### Directions for this task
Repeat nothing but the line containing "This screenshot has width=504, height=413." and the lines that follow it, up to and including the last line of the data below.

*** Begin section ***

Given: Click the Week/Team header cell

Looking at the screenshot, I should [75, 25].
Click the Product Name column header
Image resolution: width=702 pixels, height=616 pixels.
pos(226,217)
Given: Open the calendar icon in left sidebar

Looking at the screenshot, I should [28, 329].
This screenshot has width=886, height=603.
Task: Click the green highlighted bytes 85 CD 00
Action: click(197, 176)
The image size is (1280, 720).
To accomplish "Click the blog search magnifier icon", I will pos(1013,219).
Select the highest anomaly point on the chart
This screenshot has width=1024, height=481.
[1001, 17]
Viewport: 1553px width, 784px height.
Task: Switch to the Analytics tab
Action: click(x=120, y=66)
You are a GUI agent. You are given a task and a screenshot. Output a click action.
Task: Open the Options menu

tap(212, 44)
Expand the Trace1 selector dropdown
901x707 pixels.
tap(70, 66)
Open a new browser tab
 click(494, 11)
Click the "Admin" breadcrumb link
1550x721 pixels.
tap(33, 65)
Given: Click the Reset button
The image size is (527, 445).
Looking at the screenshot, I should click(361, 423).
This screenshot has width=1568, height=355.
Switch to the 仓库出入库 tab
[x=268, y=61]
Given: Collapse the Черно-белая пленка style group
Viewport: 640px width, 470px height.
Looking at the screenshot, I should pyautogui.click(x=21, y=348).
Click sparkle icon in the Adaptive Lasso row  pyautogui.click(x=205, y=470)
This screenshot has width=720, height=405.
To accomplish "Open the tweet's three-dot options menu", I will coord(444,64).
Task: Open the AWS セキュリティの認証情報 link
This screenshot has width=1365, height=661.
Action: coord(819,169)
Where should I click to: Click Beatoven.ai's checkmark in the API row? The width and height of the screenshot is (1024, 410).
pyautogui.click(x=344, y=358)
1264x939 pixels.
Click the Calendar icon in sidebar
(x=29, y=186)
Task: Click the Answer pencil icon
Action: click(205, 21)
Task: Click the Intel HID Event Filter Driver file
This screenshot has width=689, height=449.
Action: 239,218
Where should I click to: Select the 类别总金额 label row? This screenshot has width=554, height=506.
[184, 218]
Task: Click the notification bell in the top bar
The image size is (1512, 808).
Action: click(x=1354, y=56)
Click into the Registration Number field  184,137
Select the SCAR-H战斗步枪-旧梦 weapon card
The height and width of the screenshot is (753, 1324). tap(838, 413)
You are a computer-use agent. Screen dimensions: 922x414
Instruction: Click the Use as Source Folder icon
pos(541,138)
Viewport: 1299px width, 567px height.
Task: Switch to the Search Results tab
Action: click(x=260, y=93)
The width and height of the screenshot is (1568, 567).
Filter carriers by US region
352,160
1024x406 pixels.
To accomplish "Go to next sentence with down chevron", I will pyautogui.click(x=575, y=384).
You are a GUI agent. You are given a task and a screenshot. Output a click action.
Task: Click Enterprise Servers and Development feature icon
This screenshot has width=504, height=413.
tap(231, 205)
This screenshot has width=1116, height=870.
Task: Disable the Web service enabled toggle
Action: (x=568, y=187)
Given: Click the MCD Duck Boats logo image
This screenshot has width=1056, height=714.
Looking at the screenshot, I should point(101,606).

*** End section ***

### Your solution
This screenshot has width=504, height=413.
tap(231, 205)
This screenshot has width=1116, height=870.
Task: Disable the Web service enabled toggle
Action: (x=568, y=187)
Given: Click the MCD Duck Boats logo image
This screenshot has width=1056, height=714.
Looking at the screenshot, I should point(101,606).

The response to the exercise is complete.